Making a good first impression is vital during an interview, perhaps even more so when you're a teenager. You have to prove to your prospective employer that you're mature enough to be relied on and that you'll be an asset to his business. The first thing he'll notice is how you present yourself, so it's very important to be selective about what you wear.

  1. Be Conservative

    • The Quintessential Careers website recommends dressing conservatively, even more so than the dress code in the workplace. Don't assume you can show up in jeans and a hoodie just because the business is casual. Err on the side of safety. Ladies, keep the necklines modest, the jewelry at a minimum, the hemlines decent and the heels low. Gents, keep your pants belted at the waist and the shirts buttoned. Make sure your clothes are clean and pressed, and have an adult give you the once-over before you step out the door.

    For Girls

    • A nice blouse, knee-length skirt and closed-toe pumps with one- or two-inch heels is fine. You can swap the skirt out for a pair of slacks, if you like, and top it off with a professional blazer or cardigan. Avoid crazy colors or patterns, and anything that loudly touts a logo, recommends Teen Force. No tassels or wildly glittery clothes. Stay away from clingy, revealing clothes, as well as anything too slouchy; strike a balance. Keep your makeup understated and subtle: a little mascara, blush and lip gloss are really all you need.
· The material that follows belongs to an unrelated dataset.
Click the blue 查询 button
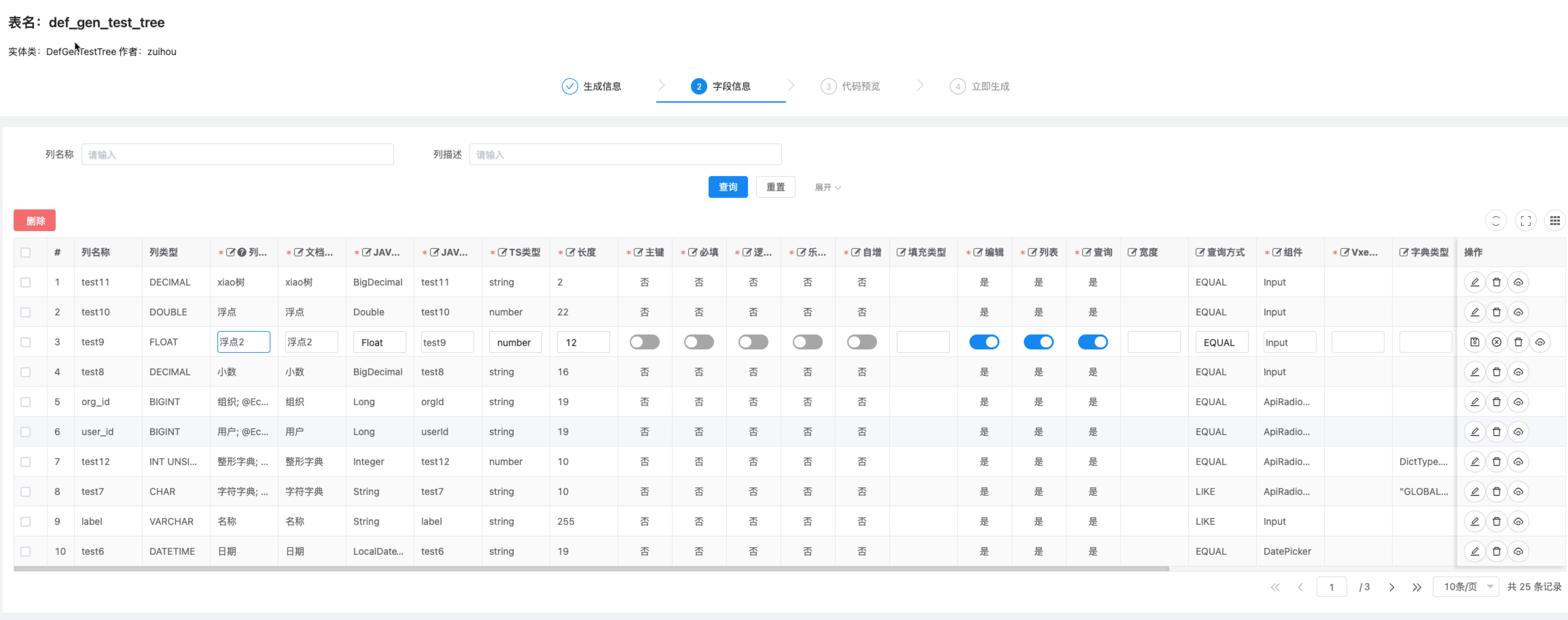Image resolution: width=1568 pixels, height=620 pixels. (727, 188)
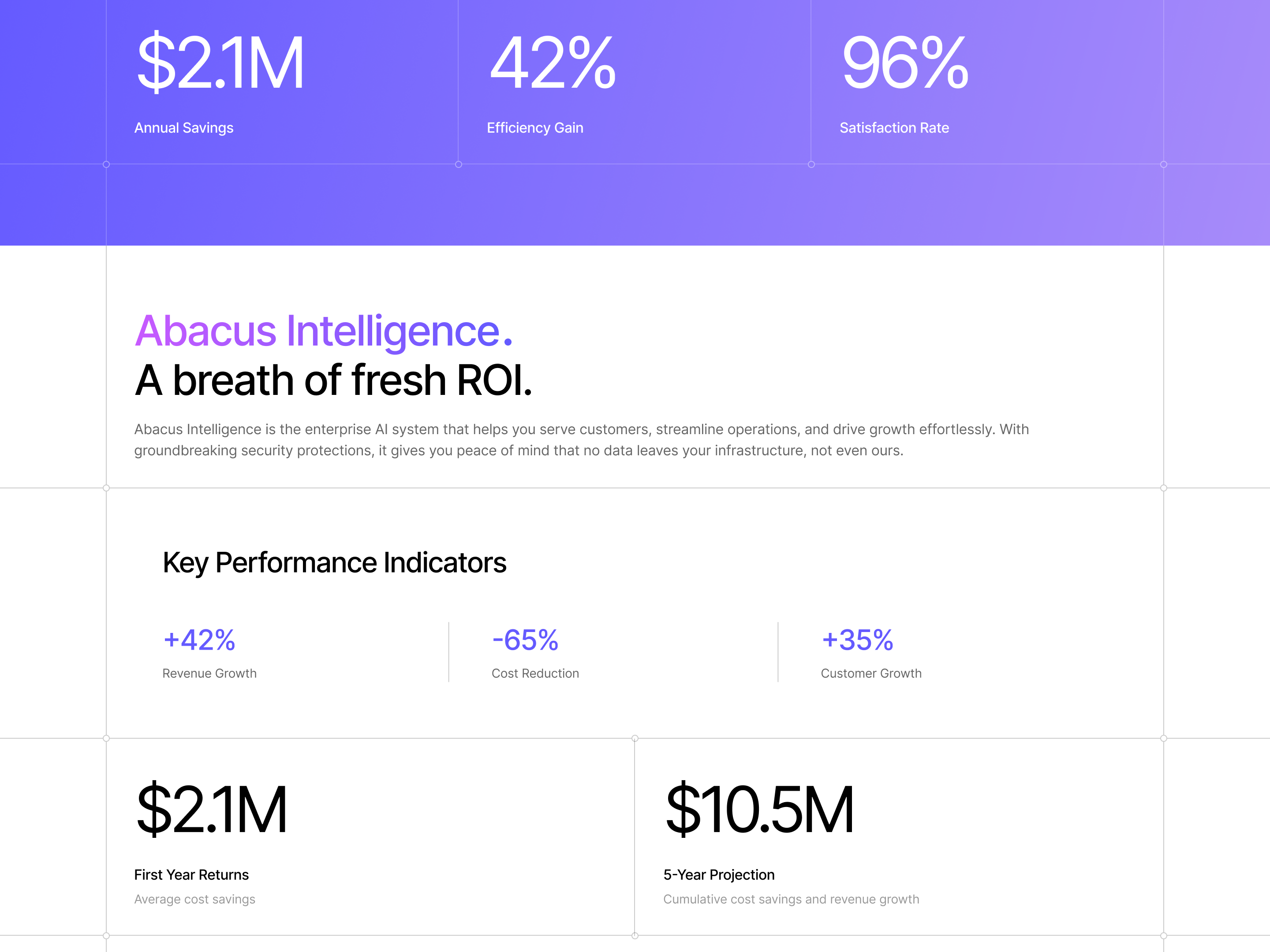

The same goes for your nails: keep your polish simple.

    For Guys

    • Imagine what you'd wear on a Sunday at church. A nice pair of dress slacks, a button-up shirt and a tie are perfect. Don't make the mistake of choosing casual footwear. Stick to classic dress shoes and dress socks. Wearing a suit coat is up to you, says Teen Force; it isn't totally necessary unless the business you're applying with is highly professional, like a law office. Likewise, a vest may be a little too formal.

    Don't Skip Hygiene

    • Your clothes aren't the only aspects of your appearance the hiring manager will notice. Your overall presentation is equally important. Shower beforehand, and trim and clean your nails. Your hair should be clean, dry and styled nicely. Keep facial hair to a minimum; if you have a mustache or beard, make sure they're trim and tidy. If possible, cover tattoos either with your clothing or discreet makeup. Remove alternative jewelry like nose or tongue rings, advises Sharon Ann Holgate, a writer for Science Careers.